> [Document section]:
--- START ---
It means pseudo-intellectual nonsense, insincerity or a confidence trick perpetrated by elected officials, so while antiquated, always current and relevant, and with a lovely musicality where has it been used in lyrics?
Flimflam, or flim-flam often comes with flirting, and the great Nat King Cole recounts a little in the melancholy love-hurt swing of Welcome To The Club from the 1959 album of the same name.
Oh, do I hear you saying you got hurt?
Did you say that she’s a flimflam flirt?
Are you saying that some
Double-dealing doll went and did you dirt?
Well, bub, welcome, welcome, welcome to the club
Now you know the feeling when you’re stung
Now you know why torchy songs are sung
So you stumbled down the ladder of love to the bottom rung
Well, bub, welcome, welcome, welcome to the club
Blues artist Jeff Healey meanwhile takes a more aggressive stance against nonsense about love when he declares that you can’t con a confidence man, from the 1988 album See The Light.
Well, I lost you at the border when you crossed it
Had your number, baby, but I lost it
I know your love was just a flimflam
No, you can't pull the wool over me, 'cause I'm a confidence man
For a much more obscure reference, citing Russian history and a whole variety of musical styles, here’s a song from that odd, but cult debut from Van Dyke Parks and his 1967 Song Cycle.
--- END ---
Print the part of the passage on "flimflam" in song lyrics from "Flimflam, or flim-flam" up to and including "See The Light.". The entries that follow the passage on "flimflam" in song lyrics have no connection to it.

> [Material provided]:
--- START ---
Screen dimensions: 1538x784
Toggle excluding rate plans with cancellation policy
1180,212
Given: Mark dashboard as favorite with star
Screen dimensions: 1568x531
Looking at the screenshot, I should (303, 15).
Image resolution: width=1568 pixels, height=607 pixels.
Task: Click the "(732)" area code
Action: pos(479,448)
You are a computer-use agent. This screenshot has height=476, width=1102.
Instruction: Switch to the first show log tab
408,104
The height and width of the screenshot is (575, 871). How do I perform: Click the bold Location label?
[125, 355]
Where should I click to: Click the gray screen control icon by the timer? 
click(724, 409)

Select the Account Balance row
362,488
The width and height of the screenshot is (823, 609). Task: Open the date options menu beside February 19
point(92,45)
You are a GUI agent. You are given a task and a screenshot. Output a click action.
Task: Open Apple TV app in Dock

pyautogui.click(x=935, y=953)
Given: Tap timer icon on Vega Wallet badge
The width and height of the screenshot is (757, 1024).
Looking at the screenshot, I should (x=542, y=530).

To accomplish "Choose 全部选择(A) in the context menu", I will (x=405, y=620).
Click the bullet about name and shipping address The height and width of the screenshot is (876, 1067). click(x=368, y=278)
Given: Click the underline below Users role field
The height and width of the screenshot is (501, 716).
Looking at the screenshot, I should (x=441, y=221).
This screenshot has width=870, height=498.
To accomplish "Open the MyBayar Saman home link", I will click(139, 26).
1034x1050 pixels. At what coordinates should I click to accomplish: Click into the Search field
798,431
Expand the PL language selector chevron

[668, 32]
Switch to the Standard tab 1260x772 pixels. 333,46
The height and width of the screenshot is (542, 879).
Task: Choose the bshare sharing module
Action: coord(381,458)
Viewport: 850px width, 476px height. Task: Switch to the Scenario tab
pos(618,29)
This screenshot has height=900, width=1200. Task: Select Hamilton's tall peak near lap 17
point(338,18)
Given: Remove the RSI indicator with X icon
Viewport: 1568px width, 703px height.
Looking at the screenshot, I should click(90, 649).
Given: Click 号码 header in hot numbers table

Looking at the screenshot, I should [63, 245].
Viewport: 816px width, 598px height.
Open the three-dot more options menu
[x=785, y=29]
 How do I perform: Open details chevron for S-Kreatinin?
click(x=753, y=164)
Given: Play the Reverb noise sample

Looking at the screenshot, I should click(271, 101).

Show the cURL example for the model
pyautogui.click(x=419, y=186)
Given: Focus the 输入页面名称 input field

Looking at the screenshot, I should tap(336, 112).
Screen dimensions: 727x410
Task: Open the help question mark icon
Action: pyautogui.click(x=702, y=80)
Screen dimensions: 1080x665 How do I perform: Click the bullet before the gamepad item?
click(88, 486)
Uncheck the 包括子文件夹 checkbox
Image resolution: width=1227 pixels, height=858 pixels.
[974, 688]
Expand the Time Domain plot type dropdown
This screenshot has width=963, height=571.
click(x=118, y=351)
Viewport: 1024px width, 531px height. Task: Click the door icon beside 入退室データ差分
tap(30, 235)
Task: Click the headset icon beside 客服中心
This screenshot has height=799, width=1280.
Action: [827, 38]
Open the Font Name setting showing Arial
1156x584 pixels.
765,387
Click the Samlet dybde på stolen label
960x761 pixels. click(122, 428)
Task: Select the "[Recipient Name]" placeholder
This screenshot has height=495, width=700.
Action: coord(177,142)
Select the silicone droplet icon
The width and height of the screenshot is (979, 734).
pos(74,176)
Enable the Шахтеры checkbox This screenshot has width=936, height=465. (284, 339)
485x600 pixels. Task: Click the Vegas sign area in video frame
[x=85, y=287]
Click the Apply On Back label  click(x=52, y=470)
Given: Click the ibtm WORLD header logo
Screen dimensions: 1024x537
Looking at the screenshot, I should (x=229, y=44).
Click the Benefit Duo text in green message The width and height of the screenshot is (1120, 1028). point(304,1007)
--- END ---
> [Response below]:
Flimflam, or flim-flam often comes with flirting, and the great Nat King Cole recounts a little in the melancholy love-hurt swing of Welcome To The Club from the 1959 album of the same name.
Oh, do I hear you saying you got hurt?
Did you say that she’s a flimflam flirt?
Are you saying that some
Double-dealing doll went and did you dirt?
Well, bub, welcome, welcome, welcome to the club
Now you know the feeling when you’re stung
Now you know why torchy songs are sung
So you stumbled down the ladder of love to the bottom rung
Well, bub, welcome, welcome, welcome to the club
Blues artist Jeff Healey meanwhile takes a more aggressive stance against nonsense about love when he declares that you can’t con a confidence man, from the 1988 album See The Light.